Chilton has also collaborated in developing software to be used in chemical research, particularly in modelling magnetic relaxation and magnetic properties of coordination complexes. In 2013, with Alessandro Soncini he designed a computer program for the determination of the orientation of the magnetic anisotropy of the m_{J} = ±15/2 state of Dy^{III} via electrostatic optimization of the aspherical electron density distribution. He also designed a program named PHI for the calculation of the magnetic properties of paramagnetic coordination complexes in the same year.
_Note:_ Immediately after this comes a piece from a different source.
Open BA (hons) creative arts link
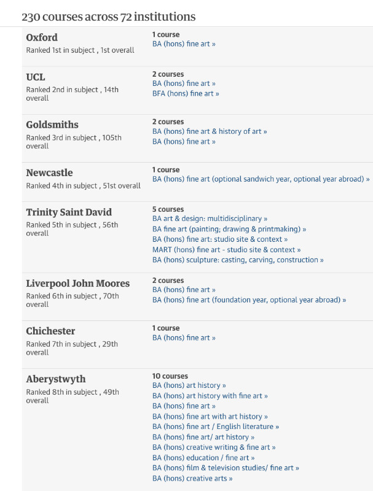The image size is (373, 491). (192, 479)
In 2019, with his post-doctoral researcher Daniel Reta, designed CC-FIT2, a tool for the fitting of experimental AC magnetic susceptibility data using the (generalized) Debye model, extraction of magnetic relaxation times with associated uncertainties, and fitting the temperature dependence of these data accounting for uncertainties in the underlying relaxation times.

=== Awards, honours and nominations ===
- 2023: Zasshikai Lectureship Prize, The University of Tokyo
- 2022: Philip Leverhulme Prize
- 2021: Harrison-Meldola Memorial Prizes
- 2020: Distinguished Achievement Medal: Teacher of the Year, The University of Manchester
- 2019: Royal Society University Research Fellowship
- 2019: Olivier Kahn International Award
- 2016: British Ramsay Memorial Fellowship
- 2015: Dalton Young Researchers Award

===Publications===

His major publications include:
- Liu, Jingjing (2019). "Light Lanthanide Metallocenium Cations Exhibiting WeakEquatorial Anion Interactions"
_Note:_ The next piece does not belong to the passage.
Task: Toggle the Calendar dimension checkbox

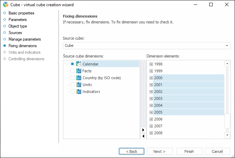Action: click(x=72, y=64)
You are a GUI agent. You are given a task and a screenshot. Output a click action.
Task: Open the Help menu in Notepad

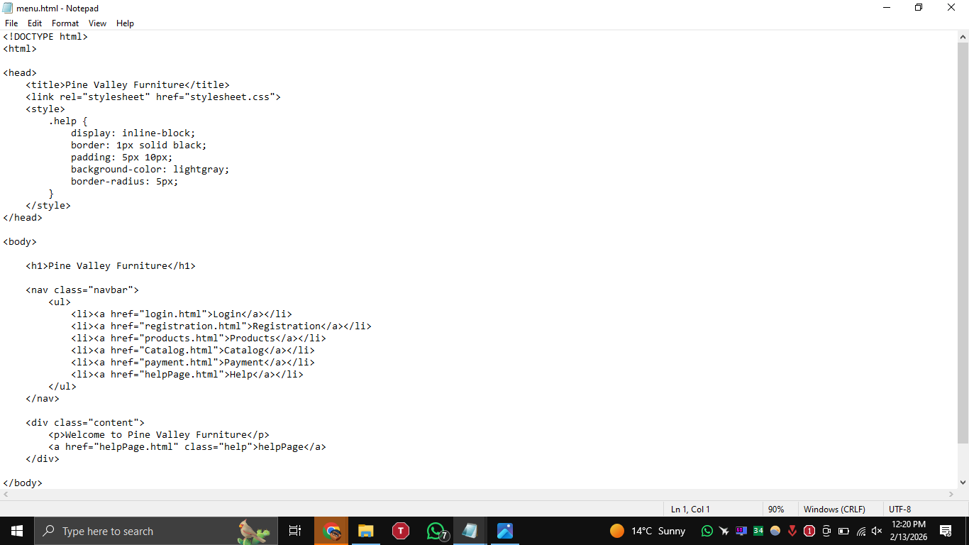[125, 23]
- Gregson, Matthew P. (2019). "Studies of hysteresis and quantum tunnelling of the magnetisation in dysprosium(iii) single molecule magnets"
- Nicholas, Hannah M. (2019). "Electronic structures of bent lanthanide(III) complexes with two N-donor ligands"
- Parmar, Vijay (2020). "Probing relaxation dynamics in five-coordinate dysprosium single-molecule magnets"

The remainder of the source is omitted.